Sunday, October 20, 2019

The rise of AI in aquaculture

by Samuel Couture-Brochu, Chief Technology Officer, XpertSea

A few years ago, it was cloud, followed by the Internet of things; then blockchain took the centre stage; it seems like there’s always a new buzzword coming from the tech industry. This year, artificial intelligence and machine learning are everywhere, and aquaculture was not spared. The industry is taken by storm, but is it really worth the hype?

 

For clarification purposes, machine learning is an application of artificial intelligence (AI) that provides systems with the ability to automatically learn and improve from experience without being explicitly programmed. Let’s take a real-life example to demonstrate its application: say you have a young child, and you want to teach him colours.

First, you might want to teach him to recognise a blue car from a red one. Once he has achieved that, you could show him other objects that are blue or red. By increasing the number of examples of coloured objects, his brain will make sense of the colour concept, and soon learn that colours are valid for a panoply of objects. Machine learning is very similar, but with computers.

In other industries like human health, AI is improving disease diagnostics and doing so with greater accuracy than ever before. As an example, a recent study1 demonstrated that machine learning, in this case, deep learning, is more accurate at detecting lung tumours than radiologists.

This is only the beginning. By training AI models on an increasingly larger number of medical images, it is conceivable that those models would be able to detect cancer much earlier.
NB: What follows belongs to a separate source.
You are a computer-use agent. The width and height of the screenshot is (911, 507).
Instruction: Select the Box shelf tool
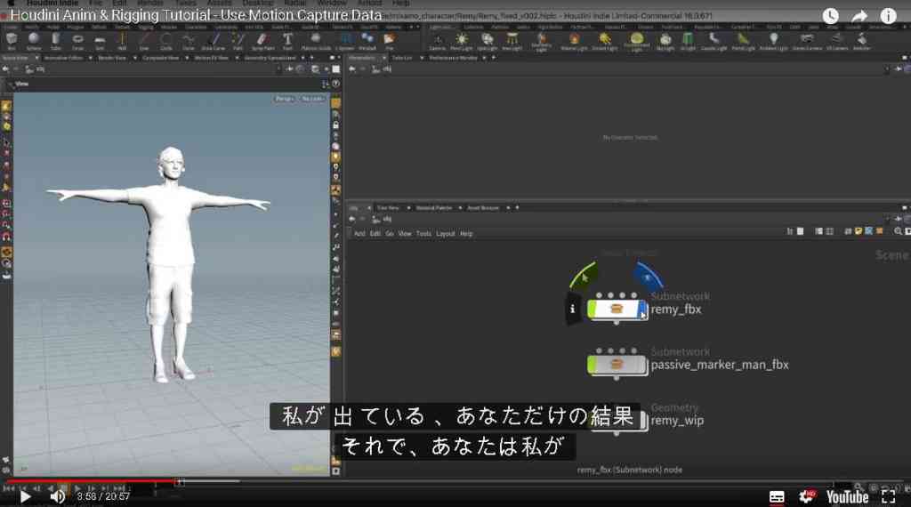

Should radiologists be scared of such a technology? Not at all.

It will support their highly technical work and facilitate decision making. In this situation, an AI could only show the relevant cases to the expert. It could then suggest a diagnosis and let humans approve it, saving humans time while empowering radiologists.

Similarly, AI will not replace farmers in aquaculture; it will become a key asset in their day-to-day operations. Disease and feed management are two of the most important areas where AI could support farmers.

For animal health, models can be trained on thousands of images of a specific symptom, and be used to detect disease before the human eye can reliably do so, giving more options to farmers than just harvesting when it’s too late. From there, we can build on complexity, capturing treatments made to the pond, measuring the effectiveness of inputs, and adding variables such as feed usage, broodstock, and water quality.